> **Your instructions**
Would you please output the lines from the one holding "This screenshot has width=880, height=644." to the end of the entries, exactly and with no others?

━━━ Supplied material

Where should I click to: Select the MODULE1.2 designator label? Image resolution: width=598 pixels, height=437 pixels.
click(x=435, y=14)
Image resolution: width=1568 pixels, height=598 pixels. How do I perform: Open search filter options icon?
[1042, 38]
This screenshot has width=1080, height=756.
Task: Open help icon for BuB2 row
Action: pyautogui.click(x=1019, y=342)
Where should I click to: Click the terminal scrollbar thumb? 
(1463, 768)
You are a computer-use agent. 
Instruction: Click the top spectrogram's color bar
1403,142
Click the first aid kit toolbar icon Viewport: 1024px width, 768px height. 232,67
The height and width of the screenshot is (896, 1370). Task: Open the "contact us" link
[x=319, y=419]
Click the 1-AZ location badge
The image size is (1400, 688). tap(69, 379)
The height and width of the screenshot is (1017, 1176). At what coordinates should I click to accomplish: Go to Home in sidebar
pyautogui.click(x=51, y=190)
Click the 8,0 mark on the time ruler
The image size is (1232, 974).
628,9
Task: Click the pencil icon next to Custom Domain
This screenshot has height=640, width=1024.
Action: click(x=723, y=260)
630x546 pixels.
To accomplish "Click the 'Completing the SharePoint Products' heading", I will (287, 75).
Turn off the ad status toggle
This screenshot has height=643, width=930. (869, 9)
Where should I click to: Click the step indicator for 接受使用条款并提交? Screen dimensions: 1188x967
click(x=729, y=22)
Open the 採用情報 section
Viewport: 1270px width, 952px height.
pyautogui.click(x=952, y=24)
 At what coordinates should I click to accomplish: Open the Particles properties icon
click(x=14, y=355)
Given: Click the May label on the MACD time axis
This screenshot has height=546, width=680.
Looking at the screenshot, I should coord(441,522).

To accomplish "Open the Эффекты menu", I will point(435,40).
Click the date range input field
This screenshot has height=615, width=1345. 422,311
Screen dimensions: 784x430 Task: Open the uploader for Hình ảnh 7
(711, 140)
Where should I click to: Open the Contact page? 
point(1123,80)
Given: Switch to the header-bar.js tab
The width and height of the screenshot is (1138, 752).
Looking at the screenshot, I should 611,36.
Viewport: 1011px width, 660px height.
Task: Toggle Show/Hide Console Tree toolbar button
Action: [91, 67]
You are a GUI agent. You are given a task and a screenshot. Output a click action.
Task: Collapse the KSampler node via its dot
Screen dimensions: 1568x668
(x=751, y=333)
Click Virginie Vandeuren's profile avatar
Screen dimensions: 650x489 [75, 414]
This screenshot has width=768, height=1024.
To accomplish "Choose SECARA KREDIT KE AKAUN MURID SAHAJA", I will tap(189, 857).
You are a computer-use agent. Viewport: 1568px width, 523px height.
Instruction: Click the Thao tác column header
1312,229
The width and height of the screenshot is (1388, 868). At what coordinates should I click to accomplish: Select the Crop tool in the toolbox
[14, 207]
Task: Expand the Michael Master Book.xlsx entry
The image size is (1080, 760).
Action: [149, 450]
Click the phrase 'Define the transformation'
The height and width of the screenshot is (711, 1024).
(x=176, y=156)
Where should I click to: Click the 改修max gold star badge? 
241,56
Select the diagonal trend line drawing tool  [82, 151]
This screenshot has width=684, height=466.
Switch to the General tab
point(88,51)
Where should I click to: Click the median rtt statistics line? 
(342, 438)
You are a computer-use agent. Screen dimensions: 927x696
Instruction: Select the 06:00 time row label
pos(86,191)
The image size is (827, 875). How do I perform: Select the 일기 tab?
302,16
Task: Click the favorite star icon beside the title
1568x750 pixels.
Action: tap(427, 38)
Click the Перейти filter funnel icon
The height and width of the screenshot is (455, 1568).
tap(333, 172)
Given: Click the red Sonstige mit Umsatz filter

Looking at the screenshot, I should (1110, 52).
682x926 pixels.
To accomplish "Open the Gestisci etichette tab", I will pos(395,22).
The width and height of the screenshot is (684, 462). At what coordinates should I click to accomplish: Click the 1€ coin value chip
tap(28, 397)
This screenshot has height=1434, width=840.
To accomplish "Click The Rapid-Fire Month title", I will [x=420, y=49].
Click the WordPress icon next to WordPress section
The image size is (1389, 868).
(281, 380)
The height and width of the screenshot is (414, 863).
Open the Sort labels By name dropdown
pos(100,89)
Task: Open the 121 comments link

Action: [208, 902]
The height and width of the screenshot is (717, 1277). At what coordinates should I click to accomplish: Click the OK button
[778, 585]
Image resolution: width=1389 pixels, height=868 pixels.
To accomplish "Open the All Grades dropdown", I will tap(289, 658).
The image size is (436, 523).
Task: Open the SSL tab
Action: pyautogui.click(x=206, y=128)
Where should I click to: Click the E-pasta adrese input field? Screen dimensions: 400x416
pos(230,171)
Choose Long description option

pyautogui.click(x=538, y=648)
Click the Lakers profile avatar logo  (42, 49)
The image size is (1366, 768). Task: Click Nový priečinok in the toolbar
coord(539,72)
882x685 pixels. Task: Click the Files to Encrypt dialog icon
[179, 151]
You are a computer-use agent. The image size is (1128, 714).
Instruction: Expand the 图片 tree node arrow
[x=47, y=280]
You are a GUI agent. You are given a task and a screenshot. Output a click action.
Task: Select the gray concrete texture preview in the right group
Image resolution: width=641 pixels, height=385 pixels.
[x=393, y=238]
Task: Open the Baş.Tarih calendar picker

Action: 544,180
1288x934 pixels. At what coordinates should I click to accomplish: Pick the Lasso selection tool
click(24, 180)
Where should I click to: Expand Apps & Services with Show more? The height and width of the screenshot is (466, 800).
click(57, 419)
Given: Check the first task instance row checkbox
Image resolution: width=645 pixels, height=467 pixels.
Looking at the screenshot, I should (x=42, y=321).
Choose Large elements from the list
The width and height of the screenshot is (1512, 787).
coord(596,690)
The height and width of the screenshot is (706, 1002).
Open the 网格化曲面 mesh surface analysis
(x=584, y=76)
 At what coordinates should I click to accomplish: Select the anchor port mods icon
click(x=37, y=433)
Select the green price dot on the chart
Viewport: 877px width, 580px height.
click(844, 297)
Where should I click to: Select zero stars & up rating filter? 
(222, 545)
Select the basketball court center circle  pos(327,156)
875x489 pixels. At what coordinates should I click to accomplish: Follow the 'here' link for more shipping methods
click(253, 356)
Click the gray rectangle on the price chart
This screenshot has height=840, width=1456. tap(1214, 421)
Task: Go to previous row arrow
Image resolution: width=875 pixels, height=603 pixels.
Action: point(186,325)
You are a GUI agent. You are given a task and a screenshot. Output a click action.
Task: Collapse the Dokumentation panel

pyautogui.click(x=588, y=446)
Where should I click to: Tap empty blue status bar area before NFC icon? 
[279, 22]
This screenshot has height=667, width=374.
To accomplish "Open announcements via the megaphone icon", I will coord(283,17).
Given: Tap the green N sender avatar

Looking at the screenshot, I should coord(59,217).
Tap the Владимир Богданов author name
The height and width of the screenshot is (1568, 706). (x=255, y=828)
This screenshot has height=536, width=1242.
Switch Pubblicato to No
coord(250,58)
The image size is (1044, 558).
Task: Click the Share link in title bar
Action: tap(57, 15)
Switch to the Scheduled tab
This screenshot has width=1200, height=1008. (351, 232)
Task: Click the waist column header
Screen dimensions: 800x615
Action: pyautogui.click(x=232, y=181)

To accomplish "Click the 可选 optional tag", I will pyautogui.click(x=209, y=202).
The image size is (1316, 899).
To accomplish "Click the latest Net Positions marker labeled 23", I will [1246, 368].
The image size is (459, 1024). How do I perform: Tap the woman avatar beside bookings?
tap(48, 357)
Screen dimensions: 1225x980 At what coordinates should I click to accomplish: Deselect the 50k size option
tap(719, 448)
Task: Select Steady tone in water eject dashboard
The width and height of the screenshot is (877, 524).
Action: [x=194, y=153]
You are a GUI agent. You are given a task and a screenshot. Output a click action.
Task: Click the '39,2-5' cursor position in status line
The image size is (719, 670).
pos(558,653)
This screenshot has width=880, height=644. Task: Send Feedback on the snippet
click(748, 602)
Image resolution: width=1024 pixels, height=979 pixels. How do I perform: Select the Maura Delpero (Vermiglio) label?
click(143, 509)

━━━━━━

> **Exercise solution**
This screenshot has width=880, height=644. Task: Send Feedback on the snippet
click(748, 602)
Image resolution: width=1024 pixels, height=979 pixels. How do I perform: Select the Maura Delpero (Vermiglio) label?
click(143, 509)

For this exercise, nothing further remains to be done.